> [Extracted entries]:
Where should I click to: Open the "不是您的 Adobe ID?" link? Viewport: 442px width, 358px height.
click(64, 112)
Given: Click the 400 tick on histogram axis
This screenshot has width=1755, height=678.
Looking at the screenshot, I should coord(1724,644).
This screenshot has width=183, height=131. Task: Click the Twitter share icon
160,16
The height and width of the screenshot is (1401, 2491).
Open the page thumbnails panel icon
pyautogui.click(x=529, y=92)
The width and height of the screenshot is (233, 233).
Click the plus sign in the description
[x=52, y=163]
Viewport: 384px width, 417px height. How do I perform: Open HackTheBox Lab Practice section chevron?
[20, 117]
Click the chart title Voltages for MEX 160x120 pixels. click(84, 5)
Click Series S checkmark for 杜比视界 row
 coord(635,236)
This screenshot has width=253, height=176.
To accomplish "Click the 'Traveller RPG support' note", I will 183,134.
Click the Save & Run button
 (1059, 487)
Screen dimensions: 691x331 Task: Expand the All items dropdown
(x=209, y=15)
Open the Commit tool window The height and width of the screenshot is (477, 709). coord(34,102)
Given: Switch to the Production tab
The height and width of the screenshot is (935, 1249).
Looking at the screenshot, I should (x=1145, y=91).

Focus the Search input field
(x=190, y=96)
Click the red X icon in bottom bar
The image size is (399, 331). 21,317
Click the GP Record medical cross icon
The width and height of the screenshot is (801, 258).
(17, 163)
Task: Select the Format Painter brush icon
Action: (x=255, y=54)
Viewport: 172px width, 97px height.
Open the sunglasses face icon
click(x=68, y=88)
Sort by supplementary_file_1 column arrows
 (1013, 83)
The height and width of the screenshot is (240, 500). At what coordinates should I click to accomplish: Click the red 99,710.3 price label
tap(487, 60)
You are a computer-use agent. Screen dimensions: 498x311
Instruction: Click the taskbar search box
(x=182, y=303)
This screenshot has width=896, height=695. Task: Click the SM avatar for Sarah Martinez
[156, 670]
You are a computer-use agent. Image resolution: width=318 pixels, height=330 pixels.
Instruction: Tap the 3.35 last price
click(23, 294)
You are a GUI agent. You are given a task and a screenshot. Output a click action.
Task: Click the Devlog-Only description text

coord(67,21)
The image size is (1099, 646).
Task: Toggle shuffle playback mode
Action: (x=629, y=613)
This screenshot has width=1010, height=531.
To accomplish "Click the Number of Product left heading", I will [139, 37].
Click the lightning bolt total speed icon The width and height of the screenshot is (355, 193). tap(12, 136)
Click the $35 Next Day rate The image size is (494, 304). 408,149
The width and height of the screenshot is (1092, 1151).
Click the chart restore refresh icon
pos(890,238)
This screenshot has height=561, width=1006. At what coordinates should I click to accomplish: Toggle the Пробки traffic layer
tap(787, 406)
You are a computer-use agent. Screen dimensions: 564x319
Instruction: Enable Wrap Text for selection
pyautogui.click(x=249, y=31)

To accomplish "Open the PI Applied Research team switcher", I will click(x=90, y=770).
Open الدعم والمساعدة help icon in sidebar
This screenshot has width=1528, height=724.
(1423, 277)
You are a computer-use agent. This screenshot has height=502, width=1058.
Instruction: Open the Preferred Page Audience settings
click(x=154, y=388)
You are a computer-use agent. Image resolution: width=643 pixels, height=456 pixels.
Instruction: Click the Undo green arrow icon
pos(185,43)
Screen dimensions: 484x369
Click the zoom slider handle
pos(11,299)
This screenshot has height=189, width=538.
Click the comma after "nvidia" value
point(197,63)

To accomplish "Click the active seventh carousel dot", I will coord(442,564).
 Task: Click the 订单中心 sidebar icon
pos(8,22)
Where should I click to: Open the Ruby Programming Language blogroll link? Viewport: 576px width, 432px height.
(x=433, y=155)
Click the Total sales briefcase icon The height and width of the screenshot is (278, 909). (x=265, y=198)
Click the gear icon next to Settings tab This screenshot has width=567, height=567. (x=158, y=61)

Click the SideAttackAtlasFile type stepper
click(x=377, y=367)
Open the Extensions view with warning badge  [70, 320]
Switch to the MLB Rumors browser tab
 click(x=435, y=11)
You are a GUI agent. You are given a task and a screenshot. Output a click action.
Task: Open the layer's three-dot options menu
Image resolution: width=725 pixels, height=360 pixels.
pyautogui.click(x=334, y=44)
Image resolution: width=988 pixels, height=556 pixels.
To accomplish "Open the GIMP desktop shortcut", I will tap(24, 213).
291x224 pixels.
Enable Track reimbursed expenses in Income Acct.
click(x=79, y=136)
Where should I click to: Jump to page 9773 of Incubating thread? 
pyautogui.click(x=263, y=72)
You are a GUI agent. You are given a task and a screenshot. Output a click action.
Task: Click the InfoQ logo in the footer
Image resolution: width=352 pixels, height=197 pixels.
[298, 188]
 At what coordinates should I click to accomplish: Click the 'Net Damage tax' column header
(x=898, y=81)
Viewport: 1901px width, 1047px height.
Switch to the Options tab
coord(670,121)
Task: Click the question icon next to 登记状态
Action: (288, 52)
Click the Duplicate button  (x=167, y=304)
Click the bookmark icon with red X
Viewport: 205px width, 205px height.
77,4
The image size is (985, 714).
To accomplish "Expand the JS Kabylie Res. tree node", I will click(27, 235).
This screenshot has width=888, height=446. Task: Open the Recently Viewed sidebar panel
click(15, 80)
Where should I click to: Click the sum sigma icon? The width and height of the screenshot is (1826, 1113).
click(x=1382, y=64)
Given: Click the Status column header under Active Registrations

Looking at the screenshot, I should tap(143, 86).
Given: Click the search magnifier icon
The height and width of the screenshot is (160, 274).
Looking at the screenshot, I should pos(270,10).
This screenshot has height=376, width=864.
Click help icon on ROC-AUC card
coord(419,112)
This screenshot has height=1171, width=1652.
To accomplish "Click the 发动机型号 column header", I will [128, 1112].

> [Goal]: Can you quote every one of the lines above, word for word and in the same order?

> [Reply to the task]:
Where should I click to: Open the "不是您的 Adobe ID?" link? Viewport: 442px width, 358px height.
click(64, 112)
Given: Click the 400 tick on histogram axis
This screenshot has width=1755, height=678.
Looking at the screenshot, I should coord(1724,644).
This screenshot has width=183, height=131. Task: Click the Twitter share icon
160,16
The height and width of the screenshot is (1401, 2491).
Open the page thumbnails panel icon
pyautogui.click(x=529, y=92)
The width and height of the screenshot is (233, 233).
Click the plus sign in the description
[x=52, y=163]
Viewport: 384px width, 417px height. How do I perform: Open HackTheBox Lab Practice section chevron?
[20, 117]
Click the chart title Voltages for MEX 160x120 pixels. click(84, 5)
Click Series S checkmark for 杜比视界 row
 coord(635,236)
This screenshot has width=253, height=176.
To accomplish "Click the 'Traveller RPG support' note", I will 183,134.
Click the Save & Run button
 (1059, 487)
Screen dimensions: 691x331 Task: Expand the All items dropdown
(x=209, y=15)
Open the Commit tool window The height and width of the screenshot is (477, 709). coord(34,102)
Given: Switch to the Production tab
The height and width of the screenshot is (935, 1249).
Looking at the screenshot, I should (x=1145, y=91).

Focus the Search input field
(x=190, y=96)
Click the red X icon in bottom bar
The image size is (399, 331). 21,317
Click the GP Record medical cross icon
The width and height of the screenshot is (801, 258).
(17, 163)
Task: Select the Format Painter brush icon
Action: (x=255, y=54)
Viewport: 172px width, 97px height.
Open the sunglasses face icon
click(x=68, y=88)
Sort by supplementary_file_1 column arrows
 (1013, 83)
The height and width of the screenshot is (240, 500). At what coordinates should I click to accomplish: Click the red 99,710.3 price label
tap(487, 60)
You are a computer-use agent. Screen dimensions: 498x311
Instruction: Click the taskbar search box
(x=182, y=303)
This screenshot has width=896, height=695. Task: Click the SM avatar for Sarah Martinez
[156, 670]
You are a computer-use agent. Image resolution: width=318 pixels, height=330 pixels.
Instruction: Tap the 3.35 last price
click(23, 294)
You are a GUI agent. You are given a task and a screenshot. Output a click action.
Task: Click the Devlog-Only description text

coord(67,21)
The image size is (1099, 646).
Task: Toggle shuffle playback mode
Action: (x=629, y=613)
This screenshot has width=1010, height=531.
To accomplish "Click the Number of Product left heading", I will [139, 37].
Click the lightning bolt total speed icon The width and height of the screenshot is (355, 193). tap(12, 136)
Click the $35 Next Day rate The image size is (494, 304). 408,149
The width and height of the screenshot is (1092, 1151).
Click the chart restore refresh icon
pos(890,238)
This screenshot has height=561, width=1006. At what coordinates should I click to accomplish: Toggle the Пробки traffic layer
tap(787, 406)
You are a computer-use agent. Screen dimensions: 564x319
Instruction: Enable Wrap Text for selection
pyautogui.click(x=249, y=31)

To accomplish "Open the PI Applied Research team switcher", I will click(x=90, y=770).
Open الدعم والمساعدة help icon in sidebar
This screenshot has width=1528, height=724.
(1423, 277)
You are a computer-use agent. This screenshot has height=502, width=1058.
Instruction: Open the Preferred Page Audience settings
click(x=154, y=388)
You are a computer-use agent. Image resolution: width=643 pixels, height=456 pixels.
Instruction: Click the Undo green arrow icon
pos(185,43)
Screen dimensions: 484x369
Click the zoom slider handle
pos(11,299)
This screenshot has height=189, width=538.
Click the comma after "nvidia" value
point(197,63)

To accomplish "Click the active seventh carousel dot", I will coord(442,564).
 Task: Click the 订单中心 sidebar icon
pos(8,22)
Where should I click to: Open the Ruby Programming Language blogroll link? Viewport: 576px width, 432px height.
(x=433, y=155)
Click the Total sales briefcase icon The height and width of the screenshot is (278, 909). (x=265, y=198)
Click the gear icon next to Settings tab This screenshot has width=567, height=567. (x=158, y=61)

Click the SideAttackAtlasFile type stepper
click(x=377, y=367)
Open the Extensions view with warning badge  [70, 320]
Switch to the MLB Rumors browser tab
 click(x=435, y=11)
You are a GUI agent. You are given a task and a screenshot. Output a click action.
Task: Open the layer's three-dot options menu
Image resolution: width=725 pixels, height=360 pixels.
pyautogui.click(x=334, y=44)
Image resolution: width=988 pixels, height=556 pixels.
To accomplish "Open the GIMP desktop shortcut", I will tap(24, 213).
291x224 pixels.
Enable Track reimbursed expenses in Income Acct.
click(x=79, y=136)
Where should I click to: Jump to page 9773 of Incubating thread? 
pyautogui.click(x=263, y=72)
You are a GUI agent. You are given a task and a screenshot. Output a click action.
Task: Click the InfoQ logo in the footer
Image resolution: width=352 pixels, height=197 pixels.
[298, 188]
 At what coordinates should I click to accomplish: Click the 'Net Damage tax' column header
(x=898, y=81)
Viewport: 1901px width, 1047px height.
Switch to the Options tab
coord(670,121)
Task: Click the question icon next to 登记状态
Action: (288, 52)
Click the Duplicate button  (x=167, y=304)
Click the bookmark icon with red X
Viewport: 205px width, 205px height.
77,4
The image size is (985, 714).
To accomplish "Expand the JS Kabylie Res. tree node", I will click(27, 235).
This screenshot has width=888, height=446. Task: Open the Recently Viewed sidebar panel
click(15, 80)
Where should I click to: Click the sum sigma icon? The width and height of the screenshot is (1826, 1113).
click(x=1382, y=64)
Given: Click the Status column header under Active Registrations

Looking at the screenshot, I should tap(143, 86).
Given: Click the search magnifier icon
The height and width of the screenshot is (160, 274).
Looking at the screenshot, I should pos(270,10).
This screenshot has height=376, width=864.
Click help icon on ROC-AUC card
coord(419,112)
This screenshot has height=1171, width=1652.
To accomplish "Click the 发动机型号 column header", I will [128, 1112].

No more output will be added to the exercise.